Изменить стиль страницы

— Давай вернемся улицами в твой дом, дитя мое, — сказала донна Флоринда, плотнее укутываясь в мантилью. — Я уверена, что никто нас не оскорбит. В конце концов, даже сенат должен отнестись к нам с уважением.

— И это говоришь ты, Флоринда! Ты, которая столько раз трепетала перед гневом сената! Ну что ж, иди, если хочешь! Я больше не принадлежу сенату — моей судьбой отныне распоряжается дон Камилло Монфорте!

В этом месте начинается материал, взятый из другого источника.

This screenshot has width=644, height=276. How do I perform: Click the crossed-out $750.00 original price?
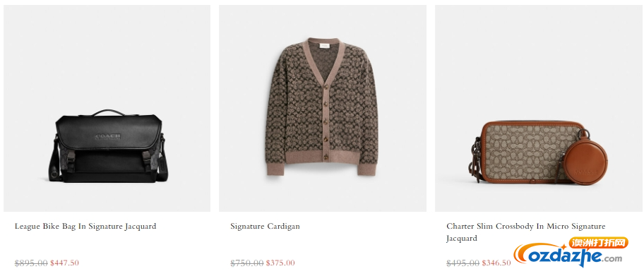click(247, 263)
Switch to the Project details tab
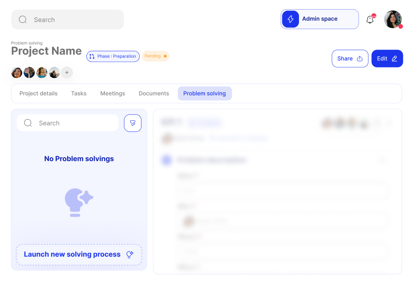 38,93
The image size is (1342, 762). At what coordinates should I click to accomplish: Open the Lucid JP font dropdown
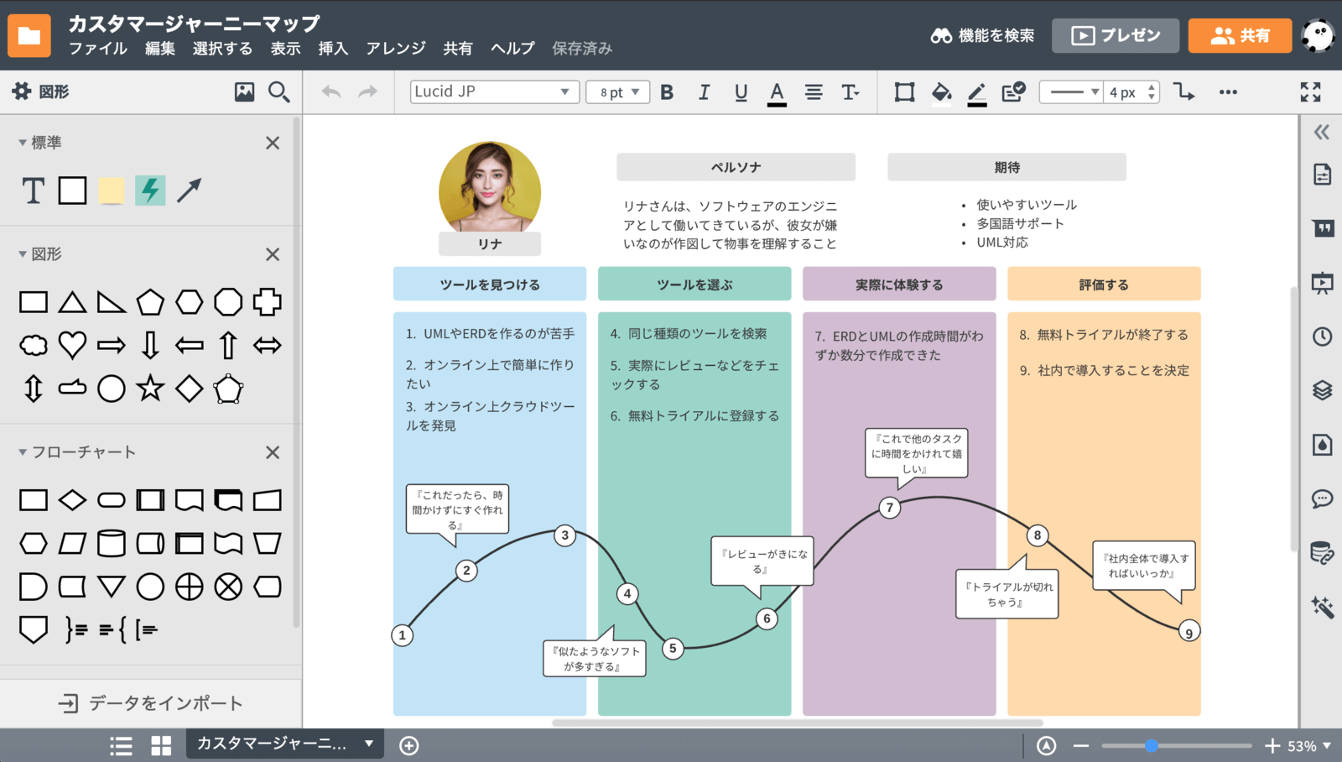click(x=494, y=92)
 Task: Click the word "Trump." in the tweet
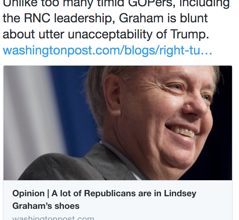tap(189, 35)
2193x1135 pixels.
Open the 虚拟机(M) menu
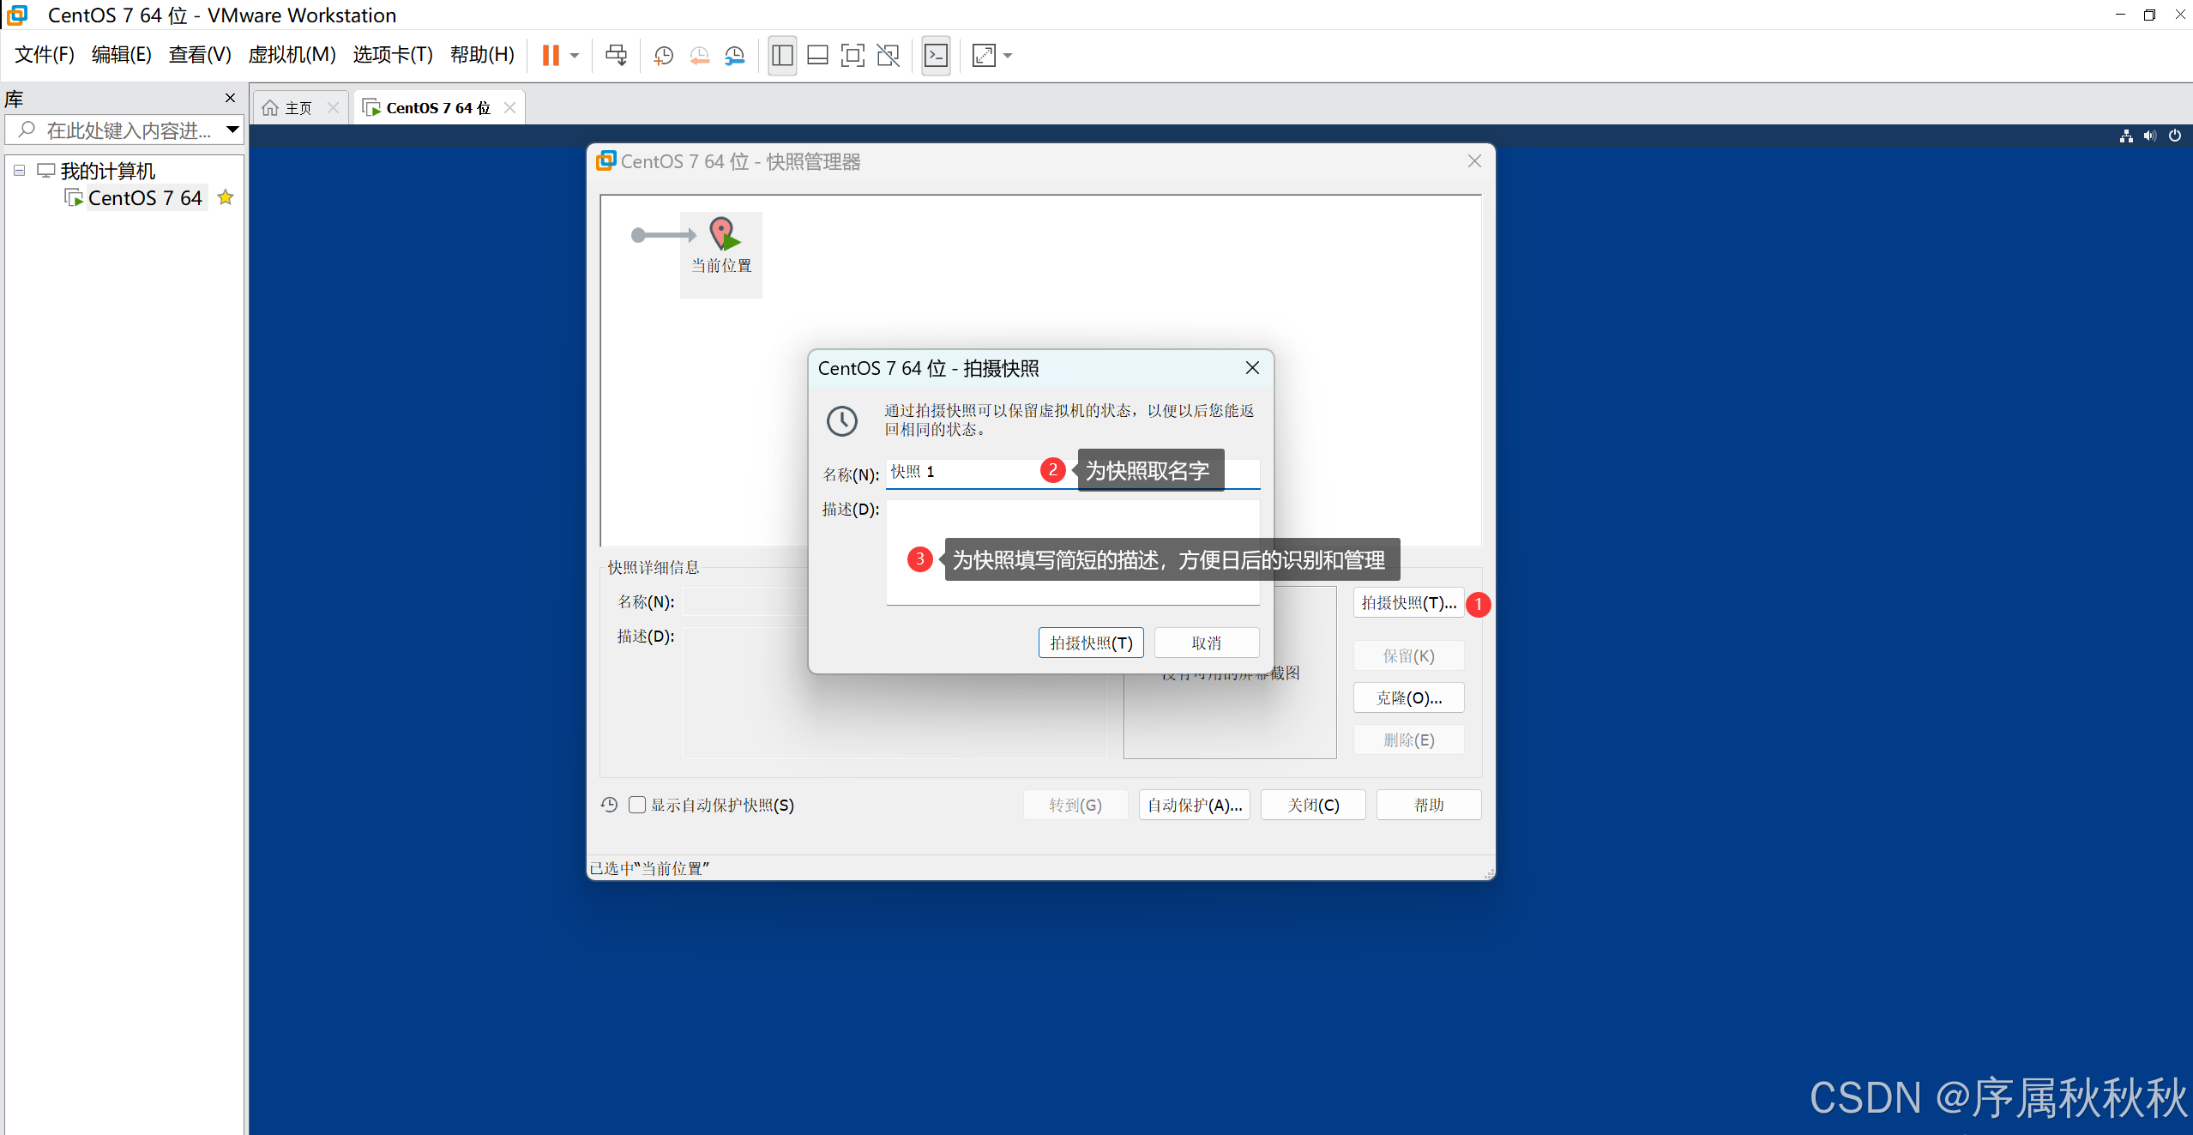292,55
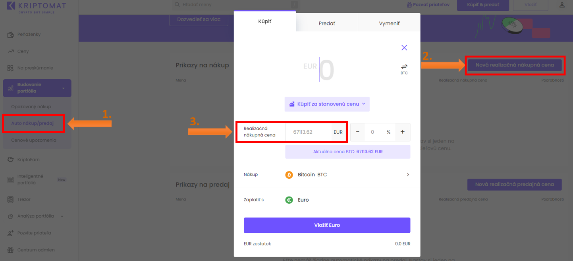Increase percentage with the plus stepper
The width and height of the screenshot is (573, 261).
point(402,132)
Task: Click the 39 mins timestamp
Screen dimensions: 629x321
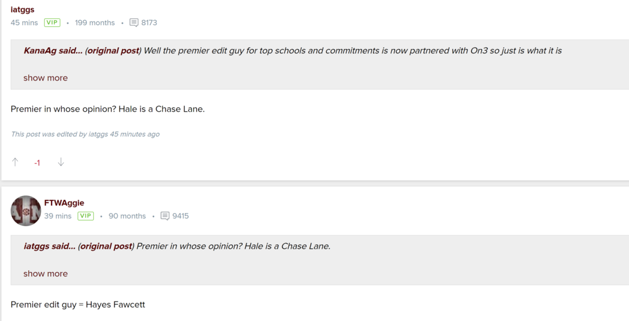Action: click(x=58, y=216)
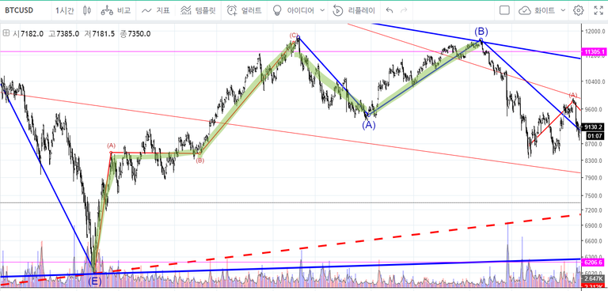608x291 pixels.
Task: Change the 1시간 timeframe interval
Action: click(x=64, y=10)
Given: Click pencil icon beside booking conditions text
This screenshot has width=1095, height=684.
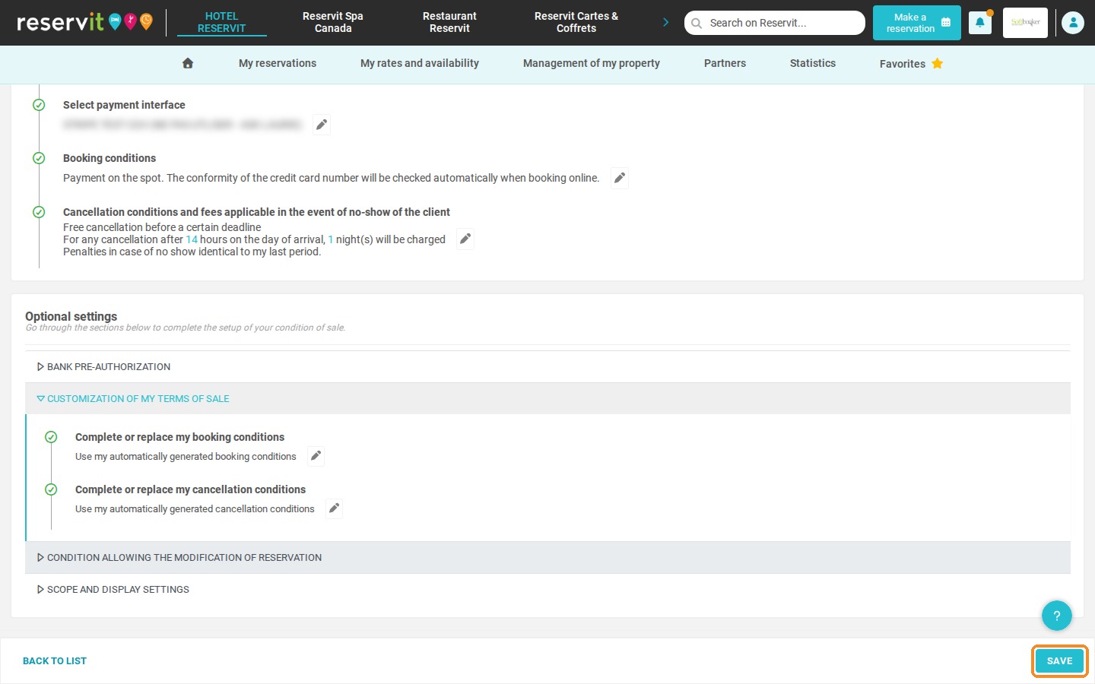Looking at the screenshot, I should (x=620, y=178).
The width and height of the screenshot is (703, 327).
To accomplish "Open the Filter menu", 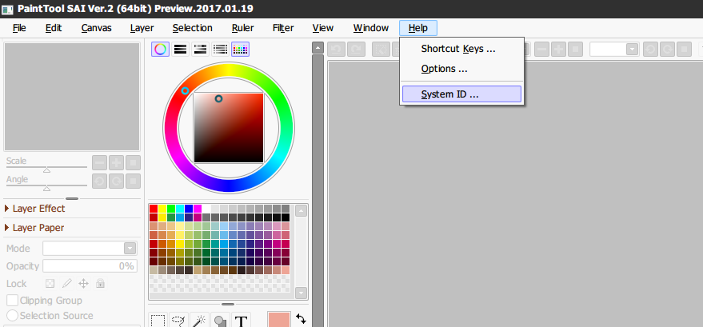I will coord(282,28).
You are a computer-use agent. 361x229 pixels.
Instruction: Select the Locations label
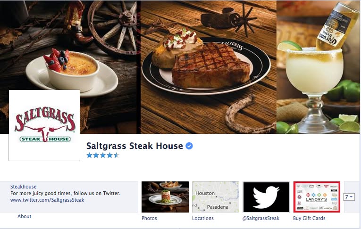pyautogui.click(x=203, y=218)
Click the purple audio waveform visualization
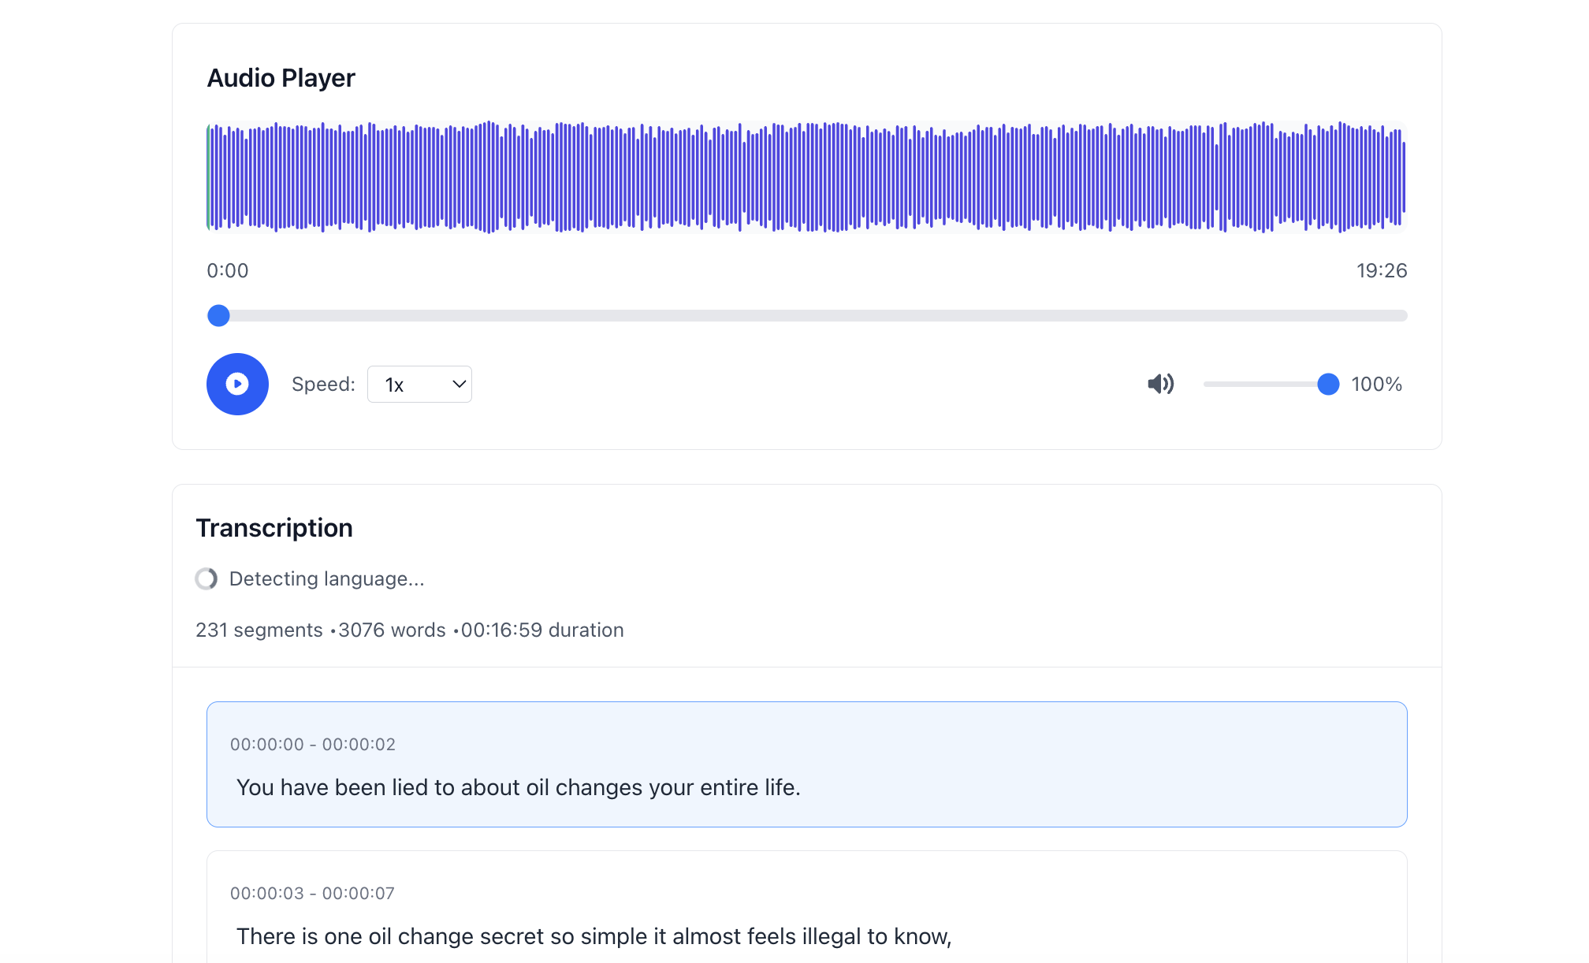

Донна Флоринда не хотела с ней спорить, и, так как в такую минуту слово бывает за более энергичной, она безропотно подчинилась решению своей воспитанницы. Донна Виолетта двинулась вдоль портиков, стараясь все время находиться в их тени. Проходя мимо ворот, обращенных к морю, беглянки смогли разглядеть, что творится во дворе Дворца Дожей. Это зрелище заставило их еще более ускорить шаги, и они уже не бежали, а просто летели вдоль аркад. Через минуту беглянки очутились на мосту, пересекавшем канал Святого Марка. Несколько матросов на фелукках с любопытством взглянули на них, но, в общем, вид испуганных женщин, бежавших от толпы, не привлекал особенного внимания.

В это мгновение на набережной появилась темная масса людей, двигавшихся навстречу беглянкам. В лунном свете блестело оружие и все отчетливей слышалась ровная поступь гвардейцев. Это шла из казарм далматинская гвардия. Беглянки очутились в западне.

Решительность и самообладание — качества весьма различные, и донна Виолетта не сразу сообразила, как того требовали обстоятельства, что их бегство будет сочтено наемниками таким же естественным, каким оно показалось морякам в порту. Страх буквально ослепил беглянок, и так как единственной их целью было найти убежище, то, представься им случай, они стали бы искать его даже в здании суда. Поэтому они вбежали в первую и единственную попавшуюся им на пути дверь. Их встретила девушка, встревоженное лицо которой являло необычное сочетание самоотречения и страха.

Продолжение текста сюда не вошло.